Friday, October 24, 2008

Healthy Food Shed Tour

Joel Salatin exceeds his press! He was a delightful host and a charming advocate for integrated farming and food production on our tour. At right, he lectures the group on the deep litter management system he uses for his cattle.

In cold Virginia winters, they stay inside the covered shed, where they can eat their fill of the hay he has mown during the previous growing season. They manure is mixed with straw, building up several feet over the course of the winter. He tosses corn down along the way, so that the pigs will have something to root for after he turns the cattle out in the spring. They turn the litter over and it is soon composted fertilizer for the rest of the farm.

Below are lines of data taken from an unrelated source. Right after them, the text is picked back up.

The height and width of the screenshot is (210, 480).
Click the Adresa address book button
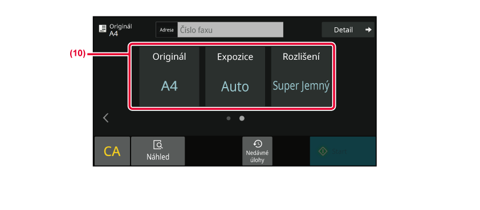[167, 30]
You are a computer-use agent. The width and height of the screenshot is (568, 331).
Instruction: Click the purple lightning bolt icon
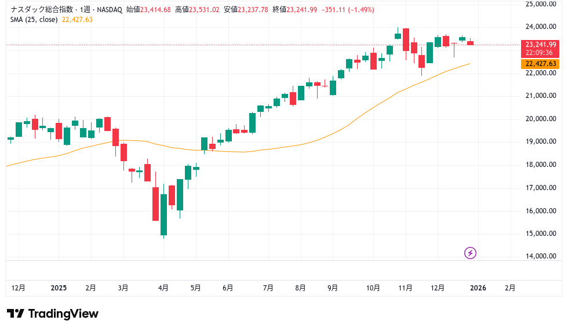tap(471, 253)
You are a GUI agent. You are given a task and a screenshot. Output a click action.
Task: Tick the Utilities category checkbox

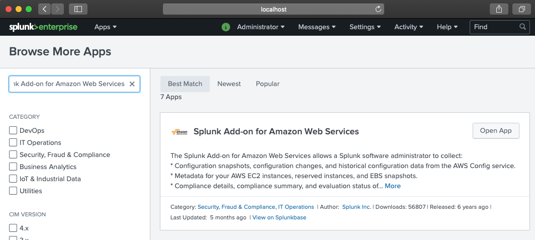click(x=13, y=191)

Dan Sullivan, senior editor at The New Farm, Rodale Institute,, Joe Davis, TipSheet and WatchDog TipSheet editor for the Society of Environmental Journalists,, and I organized the Healthy Food Shed tour for the recent annual conference. Since Virginia Tech was the sponsoring institution, visiting Joel's Polyface Farm was a natural. He welcomed us graciously.

We piled onto the hay bales on the trailer and he drove the tractor, pulling us around the farm to show us the sights. Joel had a lot to tell us, and we were an eager audience. We fell behind our time schedule and rushed past the chickens, but there wasn't much to see at this time of year. He had recently butchered the meat birds. The egg birds, apparently Rhode Island Reds, were at liberty but looked somewhat feather-bare. Perhaps they had been confined until recently. He said they were molting.

His pigs have got to be the happiest on earth. They greeted us and rolled in the sandy soil, lying down as they munched on the grass.

Craig Russell, president of the SPPA, accompanied us and addressed the group on the bus. Joel's doing a great job, but hasn't yet turned his attention to traditional poultry breeds. Craig talked on that subject, an idea unfamiliar to the tour participants.

Mindful of the pigs' fate, we enjoyed pork (or beef or vegetarian) burritoes for lunch, courtesy of Chipotle Mexican Grill, The company makes a point of sourcing local foods as much as possible. They have worked with Joel to expand his pork operation to provide enough pork for one restaurant. Joel is emphatic about encouraging other producers to explore such commercial ventures.

We concluded the day at the Frontier Culture Museum of Virginia,, where they have carefully acquired historically accurate chickens. They had Silver Gray Dorkings at the Irish Farm, Colored Dorkings at the English Farm and Spitzhaubens and Polish at the German Farm. The Colored Dorking rooster was magnificent, even if his tail lacked a few feathers due to molting. A regal fellow, indeed.

I am off to the APA National in Ventura, and will continue the tour, along with news from the show, on my return on Monday.